Chipotle Mexican Grill (NYSE: CMG ) investors have been spoiled in a climate that has been tricky for most of its competition, but it seems that even the halo of success has its limits. Shareholders gave their opinion on the burrito roller's executive pay proposal at today's annual meeting. Chipotle executives aren't going to like what they hear.
Just 23% of Chipotle's investors voiced approval for the new executive pay package. The vote itself is not binding, but it's hard to ignore that kind of investor mandate. If investors feel that salaries and stock option grants are too extreme, does Chipotle really want to go against their wishes?
It's true that Chipotle does pay its executives handsomely. Co-CEOs Steve Ells and Monty Moran combined to make nearly $50 million last year. This happened despite a then-surprisingly high 27% of Chipotle shareholders voting against the say-on-pay measures last May after Ellis and Moran took home $38.8 million in combined compensation in the preceding year. If the message wasn't clear then, it's carnitas clear now.
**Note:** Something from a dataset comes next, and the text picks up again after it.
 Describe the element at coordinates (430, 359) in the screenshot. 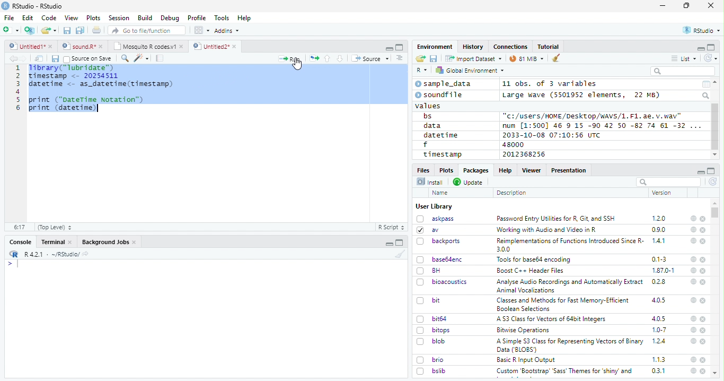

I see `brio` at that location.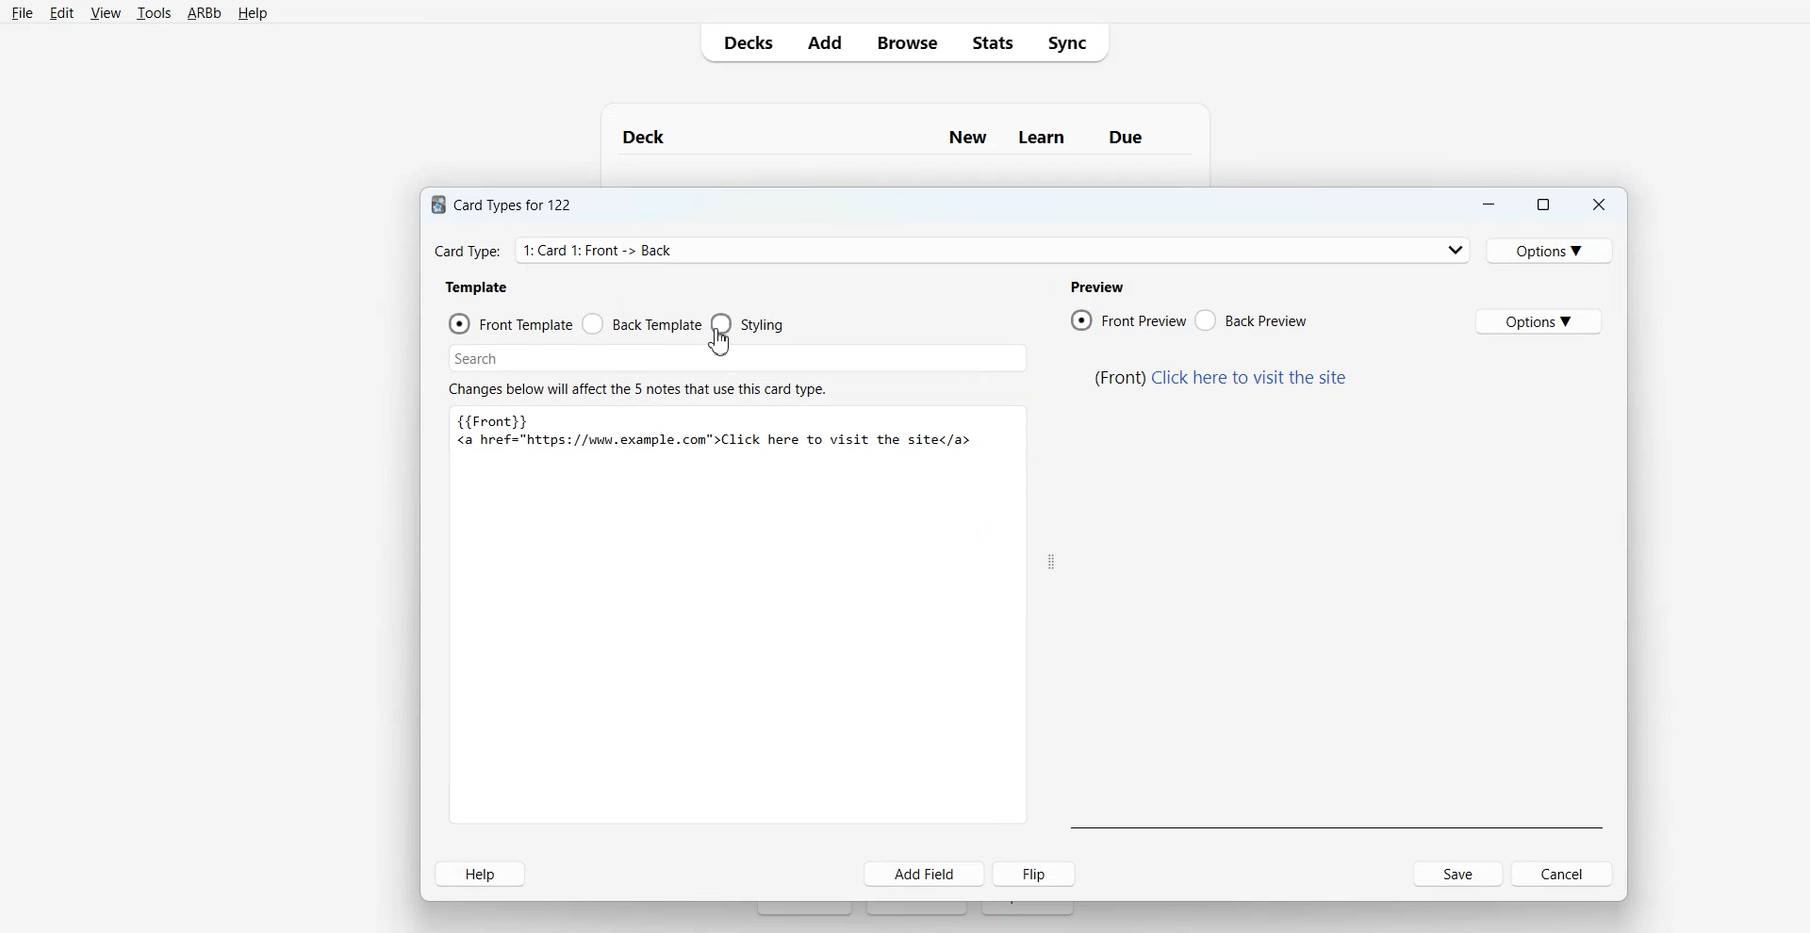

One can argue that Chipotle did this to itself. Parading the "food with integrity" mantra as it paints itself as the good guys in fast-casual comes with more than just additional scrutiny. Investors drawn to Chipotle because it does the right thing in the kitchen will expect those same principles to apply to executive pay.
Bulls will argue that Ells and Moran earned their hefty paydays. That's a fair argument. Chipotle has been a market beater since going public eight years ago. It's been bucking the trend that has seen many formerly leading fast-food, fast-casual, and casual-dining operators post negative comparable-restaurant sales growth in recent quarters. Even McDonald's -- the world's largest burger chain and former Chipotle parent before spinning it off in a 2006 IPO -- has felt the pinch.
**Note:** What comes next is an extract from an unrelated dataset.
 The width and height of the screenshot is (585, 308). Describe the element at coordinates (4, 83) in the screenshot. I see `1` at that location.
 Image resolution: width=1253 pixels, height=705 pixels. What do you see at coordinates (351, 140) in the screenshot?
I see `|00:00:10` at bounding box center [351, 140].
Comparable sales fell 1.7% at McDonald's during the first three months of this year. The company blamed the weather. Many chains have followed suit, making the recent winter a popular scapegoat to explain away the performance indigestion. However, Chipotle stunned the market when it revealed a 13.4% spike in comps during the same period.
This doesn't mean you hand executives at the 1,637-unit chain a blank check. Then again, history has proven that it's better to trust Ells and Moran than to bet -- and vote -- against them. Chipotle's response to the vote will go a long way in determining whether it's a good guy or villain here.